● **Task prompt**
Copy out the data in full, keeping each line exactly as it reads.

● **Provided material**
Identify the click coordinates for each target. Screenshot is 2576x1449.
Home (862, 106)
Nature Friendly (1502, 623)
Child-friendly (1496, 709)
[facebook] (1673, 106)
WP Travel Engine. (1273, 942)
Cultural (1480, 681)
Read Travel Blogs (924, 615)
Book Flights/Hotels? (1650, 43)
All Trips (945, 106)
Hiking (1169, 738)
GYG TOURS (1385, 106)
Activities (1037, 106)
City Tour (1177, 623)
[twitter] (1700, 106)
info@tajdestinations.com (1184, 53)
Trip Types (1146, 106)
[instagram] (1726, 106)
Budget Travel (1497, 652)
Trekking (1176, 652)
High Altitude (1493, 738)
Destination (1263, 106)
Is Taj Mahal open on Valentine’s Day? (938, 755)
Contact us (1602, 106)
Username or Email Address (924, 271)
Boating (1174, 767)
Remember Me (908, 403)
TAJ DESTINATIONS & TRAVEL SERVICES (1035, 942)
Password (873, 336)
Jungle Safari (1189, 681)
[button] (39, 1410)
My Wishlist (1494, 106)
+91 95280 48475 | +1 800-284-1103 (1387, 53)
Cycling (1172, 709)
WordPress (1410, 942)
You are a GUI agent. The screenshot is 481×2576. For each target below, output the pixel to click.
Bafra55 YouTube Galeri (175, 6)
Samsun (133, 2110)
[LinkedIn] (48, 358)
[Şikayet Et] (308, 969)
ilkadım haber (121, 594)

● **Reply to the exercise**
Identify the click coordinates for each target. Screenshot is 2576x1449.
Home (862, 106)
Nature Friendly (1502, 623)
Child-friendly (1496, 709)
[facebook] (1673, 106)
WP Travel Engine. (1273, 942)
Cultural (1480, 681)
Read Travel Blogs (924, 615)
Book Flights/Hotels? (1650, 43)
All Trips (945, 106)
Hiking (1169, 738)
GYG TOURS (1385, 106)
Activities (1037, 106)
City Tour (1177, 623)
[twitter] (1700, 106)
info@tajdestinations.com (1184, 53)
Trip Types (1146, 106)
[instagram] (1726, 106)
Budget Travel (1497, 652)
Trekking (1176, 652)
High Altitude (1493, 738)
Destination (1263, 106)
Is Taj Mahal open on Valentine’s Day? (938, 755)
Contact us (1602, 106)
Username or Email Address (924, 271)
Boating (1174, 767)
Remember Me (908, 403)
TAJ DESTINATIONS & TRAVEL SERVICES (1035, 942)
Password (873, 336)
Jungle Safari (1189, 681)
[button] (39, 1410)
My Wishlist (1494, 106)
+91 95280 48475 | +1 800-284-1103 (1387, 53)
Cycling (1172, 709)
WordPress (1410, 942)
You are a GUI agent. The screenshot is 481×2576. For each target below, output the pixel to click.
Bafra55 YouTube Galeri (175, 6)
Samsun (133, 2110)
[LinkedIn] (48, 358)
[Şikayet Et] (308, 969)
ilkadım haber (121, 594)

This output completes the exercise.